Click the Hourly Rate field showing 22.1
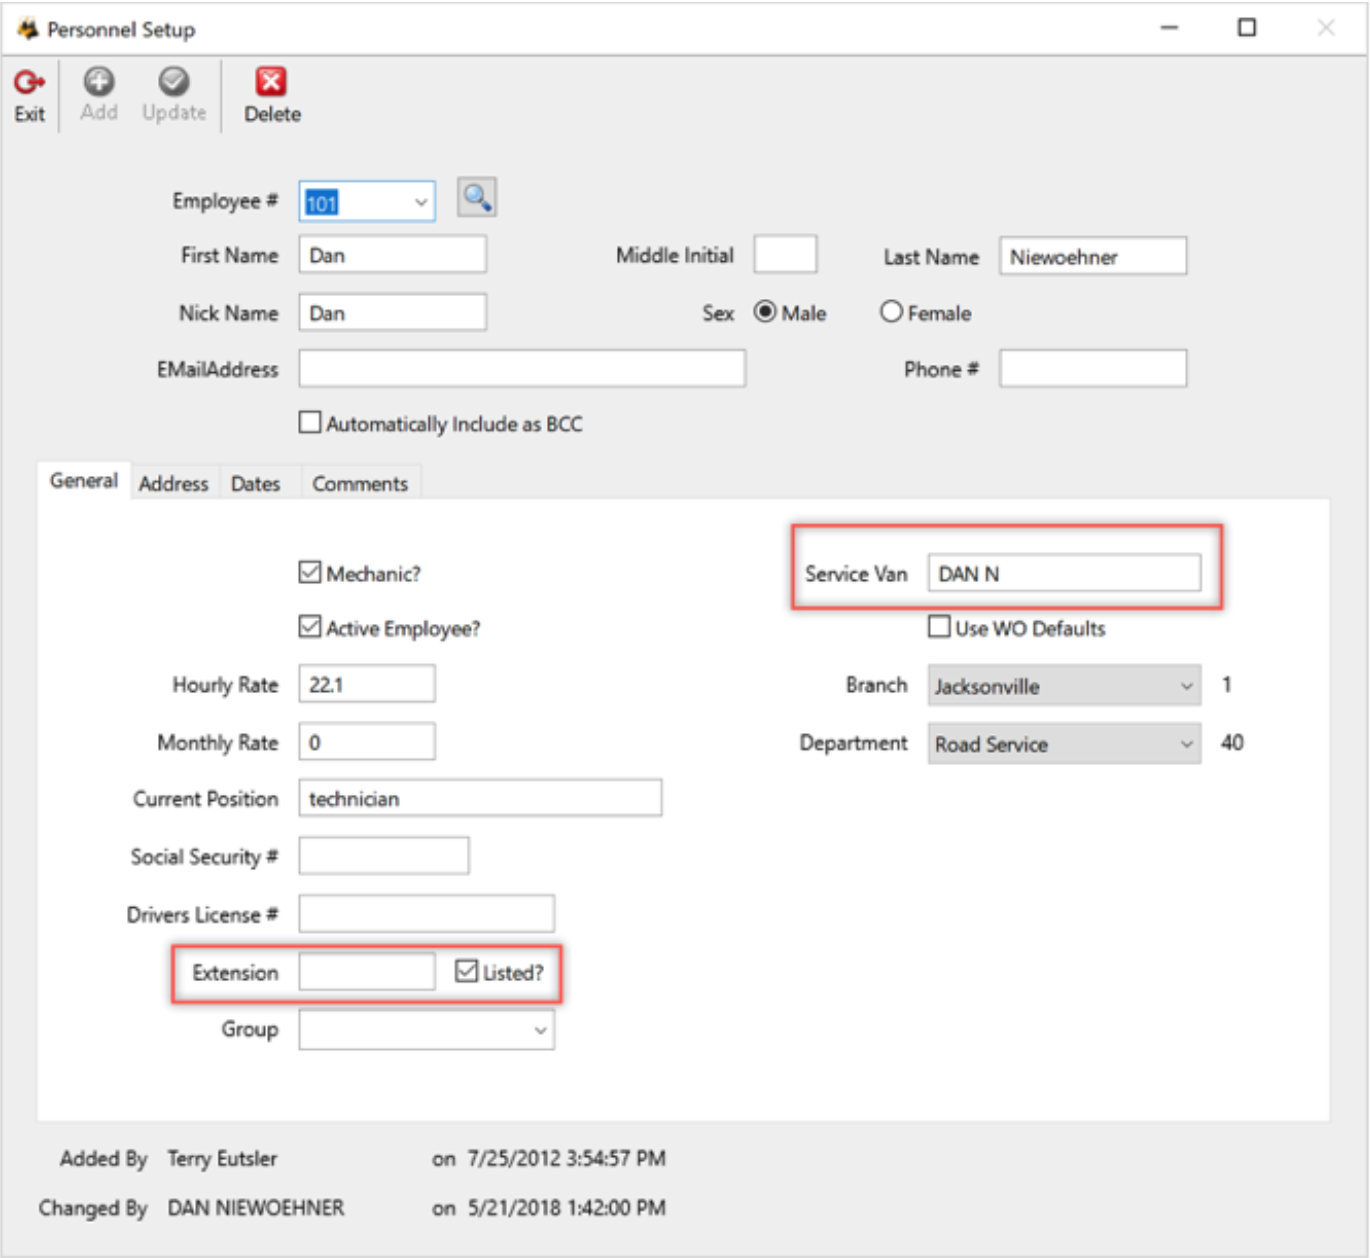pos(366,685)
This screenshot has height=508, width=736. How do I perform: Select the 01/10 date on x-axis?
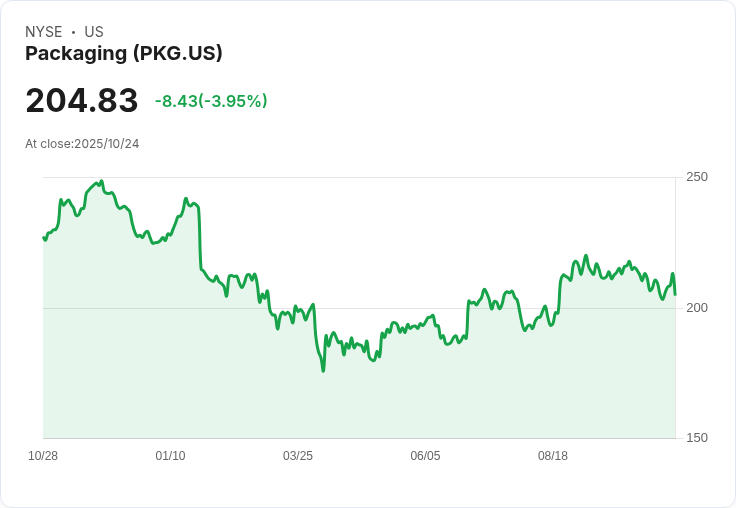click(170, 456)
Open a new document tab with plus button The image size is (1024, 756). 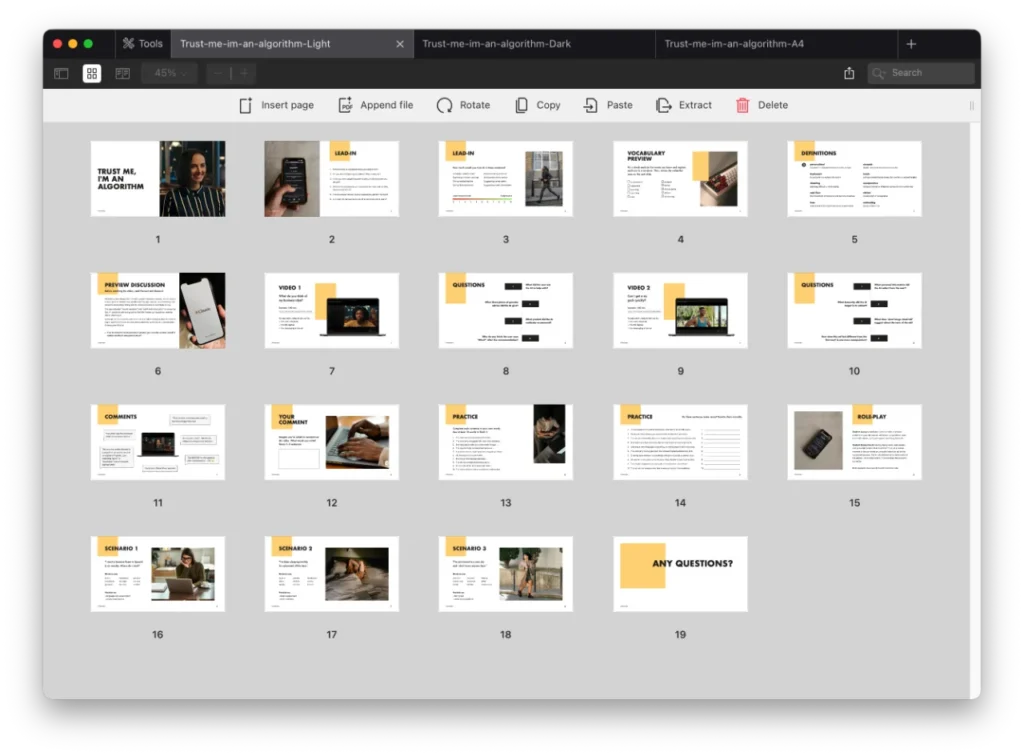point(911,44)
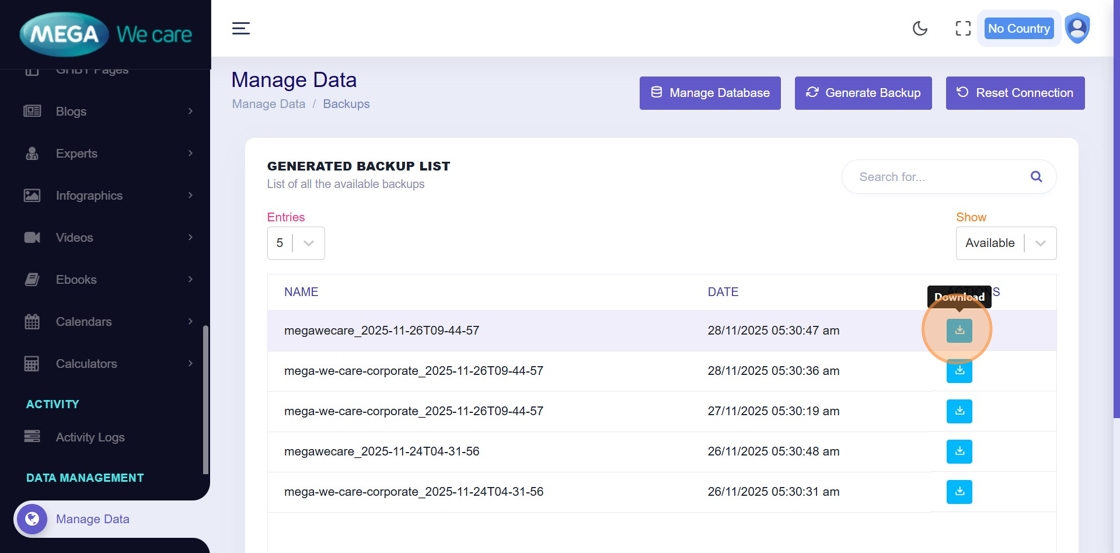This screenshot has width=1120, height=553.
Task: Download the megawecare_2025-11-24T04-31-56 backup
Action: (x=959, y=451)
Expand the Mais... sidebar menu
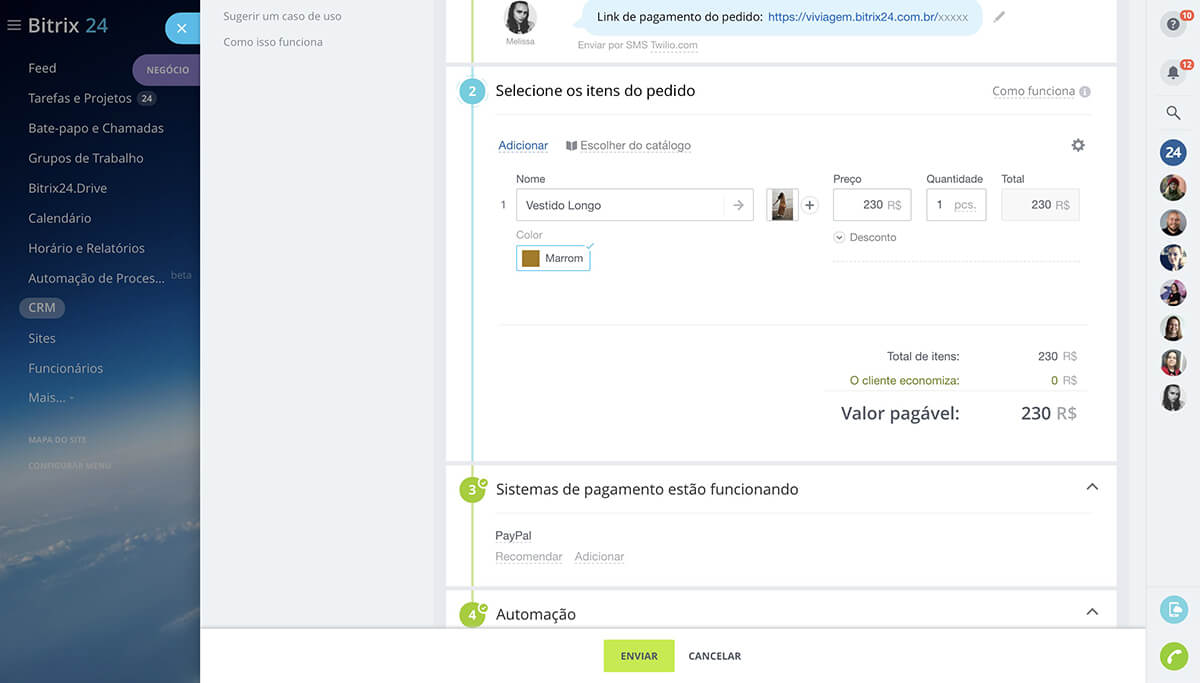Image resolution: width=1200 pixels, height=683 pixels. click(50, 398)
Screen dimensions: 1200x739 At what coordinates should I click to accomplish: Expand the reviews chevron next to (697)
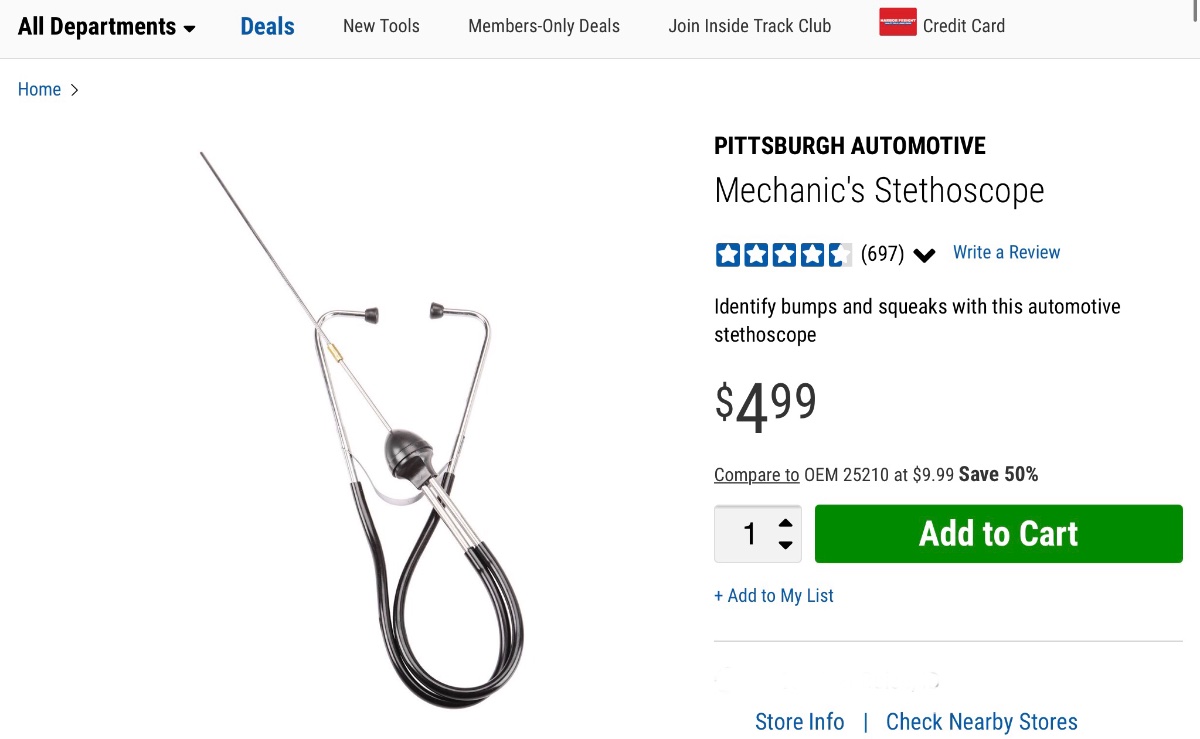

════════

Please rewrite the part that opens with the line containing "Expand the Mais... sidebar menu" and closes at the end of the items, with both ends included, and reproduce the requests unchanged. In the answers, scale every number, both image dimensions and click coordinates, by 0.25 and round to whole numbers with halves rounded up; leave the pictures out.

SOLVED PROBLEM >>
Expand the Mais... sidebar menu
Image resolution: width=300 pixels, height=171 pixels. click(13, 100)
Screen dimensions: 1200x739 At what coordinates should I click to accomplish: Expand the reviews chevron next to (697)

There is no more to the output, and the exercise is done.